That's a great question but may lead to quite a bit of discussion as the answers could be very varied. It depends on
how much effort are you willing to put into this?
could some answers genuinely differ by +/-20% or whatever test you invent? so will there always be need for some human intervention?
and to invent a relevant test I'd need to know far more about the subject matter.
That being said the following are possible alternatives.
A simple test against the previous value (or mean/mode of previous 10 or 20 values) would be straight forward to implement
The next level of complexity would involve some statistical measurement of all values (or previous x values, or values of the last 3 months), a normal or Gaussian distribution would enable you to give each value a degree of certainty as to it being a mistake vs. accurate. This degree of certainty would typically be expressed as a percentage.
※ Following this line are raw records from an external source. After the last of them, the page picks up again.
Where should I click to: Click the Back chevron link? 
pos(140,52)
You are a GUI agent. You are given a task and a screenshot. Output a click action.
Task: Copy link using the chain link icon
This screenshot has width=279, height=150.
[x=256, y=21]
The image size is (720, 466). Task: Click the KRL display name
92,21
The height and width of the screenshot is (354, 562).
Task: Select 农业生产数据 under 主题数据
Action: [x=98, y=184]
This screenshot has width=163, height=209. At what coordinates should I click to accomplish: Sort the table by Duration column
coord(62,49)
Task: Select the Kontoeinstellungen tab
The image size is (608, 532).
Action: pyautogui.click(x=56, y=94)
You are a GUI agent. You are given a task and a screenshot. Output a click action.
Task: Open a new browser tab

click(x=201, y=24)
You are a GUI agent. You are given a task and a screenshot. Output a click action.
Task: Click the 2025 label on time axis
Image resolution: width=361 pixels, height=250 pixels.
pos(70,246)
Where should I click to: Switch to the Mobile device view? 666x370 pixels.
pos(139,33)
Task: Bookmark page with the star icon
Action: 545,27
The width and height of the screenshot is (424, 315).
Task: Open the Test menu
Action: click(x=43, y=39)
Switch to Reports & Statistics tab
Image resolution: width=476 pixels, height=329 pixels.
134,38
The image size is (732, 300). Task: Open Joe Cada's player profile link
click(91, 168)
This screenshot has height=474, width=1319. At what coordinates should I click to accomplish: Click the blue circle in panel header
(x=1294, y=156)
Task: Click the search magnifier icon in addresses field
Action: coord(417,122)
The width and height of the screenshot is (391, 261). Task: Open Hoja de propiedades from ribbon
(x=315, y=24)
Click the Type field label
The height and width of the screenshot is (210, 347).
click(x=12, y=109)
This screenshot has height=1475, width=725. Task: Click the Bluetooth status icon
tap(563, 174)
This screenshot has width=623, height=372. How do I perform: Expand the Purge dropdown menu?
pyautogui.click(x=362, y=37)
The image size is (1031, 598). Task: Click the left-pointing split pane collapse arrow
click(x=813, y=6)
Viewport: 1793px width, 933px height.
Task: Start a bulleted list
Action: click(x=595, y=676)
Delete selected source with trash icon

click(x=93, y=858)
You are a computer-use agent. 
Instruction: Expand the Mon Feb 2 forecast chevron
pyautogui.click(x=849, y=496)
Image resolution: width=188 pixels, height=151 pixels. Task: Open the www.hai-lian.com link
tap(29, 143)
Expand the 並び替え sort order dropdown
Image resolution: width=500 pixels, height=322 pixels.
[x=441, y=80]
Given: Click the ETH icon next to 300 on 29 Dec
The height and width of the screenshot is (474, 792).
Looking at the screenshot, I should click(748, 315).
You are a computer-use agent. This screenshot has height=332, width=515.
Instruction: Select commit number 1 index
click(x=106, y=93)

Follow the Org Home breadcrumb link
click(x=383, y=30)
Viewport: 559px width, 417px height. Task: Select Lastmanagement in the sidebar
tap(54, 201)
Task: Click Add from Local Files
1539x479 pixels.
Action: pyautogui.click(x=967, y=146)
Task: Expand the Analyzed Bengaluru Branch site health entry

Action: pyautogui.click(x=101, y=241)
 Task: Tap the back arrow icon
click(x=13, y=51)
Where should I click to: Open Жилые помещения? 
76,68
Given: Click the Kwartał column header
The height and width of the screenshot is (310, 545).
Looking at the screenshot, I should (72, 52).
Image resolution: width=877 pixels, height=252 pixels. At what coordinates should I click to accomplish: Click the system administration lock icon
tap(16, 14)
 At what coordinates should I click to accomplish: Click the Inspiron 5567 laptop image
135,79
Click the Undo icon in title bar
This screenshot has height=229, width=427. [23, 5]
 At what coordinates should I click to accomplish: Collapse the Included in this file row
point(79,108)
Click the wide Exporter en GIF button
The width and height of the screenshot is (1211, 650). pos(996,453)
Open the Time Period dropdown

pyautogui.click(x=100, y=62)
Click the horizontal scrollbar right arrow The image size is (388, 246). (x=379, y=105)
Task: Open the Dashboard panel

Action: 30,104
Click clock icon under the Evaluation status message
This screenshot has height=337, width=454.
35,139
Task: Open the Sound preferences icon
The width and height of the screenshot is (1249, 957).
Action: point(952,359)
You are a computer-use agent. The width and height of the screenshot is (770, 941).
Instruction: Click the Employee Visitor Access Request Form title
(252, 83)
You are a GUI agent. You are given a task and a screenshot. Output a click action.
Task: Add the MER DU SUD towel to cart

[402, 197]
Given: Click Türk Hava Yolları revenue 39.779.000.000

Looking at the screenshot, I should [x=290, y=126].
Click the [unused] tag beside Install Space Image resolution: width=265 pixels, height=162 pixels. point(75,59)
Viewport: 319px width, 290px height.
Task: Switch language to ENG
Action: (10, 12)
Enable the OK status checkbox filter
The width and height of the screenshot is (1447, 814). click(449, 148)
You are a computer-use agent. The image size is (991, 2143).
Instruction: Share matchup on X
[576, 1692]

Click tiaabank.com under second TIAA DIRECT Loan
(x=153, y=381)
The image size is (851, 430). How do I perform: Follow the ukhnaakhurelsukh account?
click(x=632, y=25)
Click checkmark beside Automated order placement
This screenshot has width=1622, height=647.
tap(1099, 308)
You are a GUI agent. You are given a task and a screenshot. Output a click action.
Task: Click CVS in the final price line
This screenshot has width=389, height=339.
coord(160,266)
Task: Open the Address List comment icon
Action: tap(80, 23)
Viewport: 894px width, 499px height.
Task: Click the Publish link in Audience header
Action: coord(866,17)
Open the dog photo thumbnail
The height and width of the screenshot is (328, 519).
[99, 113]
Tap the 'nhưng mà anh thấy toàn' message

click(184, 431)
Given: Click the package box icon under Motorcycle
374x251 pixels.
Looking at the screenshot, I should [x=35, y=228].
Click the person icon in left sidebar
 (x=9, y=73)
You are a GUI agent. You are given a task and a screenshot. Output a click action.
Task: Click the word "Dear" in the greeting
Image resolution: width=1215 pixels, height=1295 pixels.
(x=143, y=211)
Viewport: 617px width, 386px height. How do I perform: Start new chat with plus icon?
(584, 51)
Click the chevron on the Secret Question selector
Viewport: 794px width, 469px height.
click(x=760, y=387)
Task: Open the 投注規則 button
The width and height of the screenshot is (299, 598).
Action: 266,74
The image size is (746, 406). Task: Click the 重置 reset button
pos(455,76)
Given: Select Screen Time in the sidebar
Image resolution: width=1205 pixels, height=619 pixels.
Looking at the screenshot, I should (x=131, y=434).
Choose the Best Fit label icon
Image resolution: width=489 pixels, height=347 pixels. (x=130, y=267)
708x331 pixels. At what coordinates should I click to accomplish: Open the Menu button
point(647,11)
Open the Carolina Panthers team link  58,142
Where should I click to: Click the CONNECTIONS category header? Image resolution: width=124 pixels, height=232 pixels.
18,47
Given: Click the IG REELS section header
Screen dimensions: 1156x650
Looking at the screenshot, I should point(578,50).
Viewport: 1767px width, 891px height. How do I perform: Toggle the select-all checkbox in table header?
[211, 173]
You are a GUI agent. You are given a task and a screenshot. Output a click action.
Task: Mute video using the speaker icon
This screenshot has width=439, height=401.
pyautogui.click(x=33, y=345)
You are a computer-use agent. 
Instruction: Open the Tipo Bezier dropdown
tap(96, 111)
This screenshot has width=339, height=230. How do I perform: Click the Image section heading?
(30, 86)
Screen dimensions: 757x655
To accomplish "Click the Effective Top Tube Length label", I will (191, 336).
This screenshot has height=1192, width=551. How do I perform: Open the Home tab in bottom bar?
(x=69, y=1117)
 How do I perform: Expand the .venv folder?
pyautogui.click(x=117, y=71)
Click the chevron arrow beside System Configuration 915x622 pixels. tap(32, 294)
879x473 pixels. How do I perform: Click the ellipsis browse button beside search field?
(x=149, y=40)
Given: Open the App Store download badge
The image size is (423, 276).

See http://en.wikipedia.org/wiki/Normal_distribution and http://en.wikipedia.org/wiki/Gaussian_function there are adequate links from these pages to help in programming these, also depending on the language you're using there are likely to be functions and/or plugins available to help with this
A more advanced method could be to have some sort of learning algorithm that could take other parameters into account (on top of the last x values) a learning algorithm could take the product type or manufacturer into account, for instance. Or even monitor the time of day or the user that has entered the figure. This options seems way over the top for what you need however, it would require a lot of work to code it and also to train the learning algorithm.
I think the second option is the correct one for you. Using standard deviation (a lot of languages contain a function for this) may be a simpler alternative, this is simply a measure of how far the value has deviated from the mean of x previous values, I'd put the standard deviation option somewhere between option 1 and 2
You could measure the standard deviation in your existing population and exclude those that are greater than 1 or 2 standard deviations from the mean?
It's going to depend on what your data looks like to give a more precise answer...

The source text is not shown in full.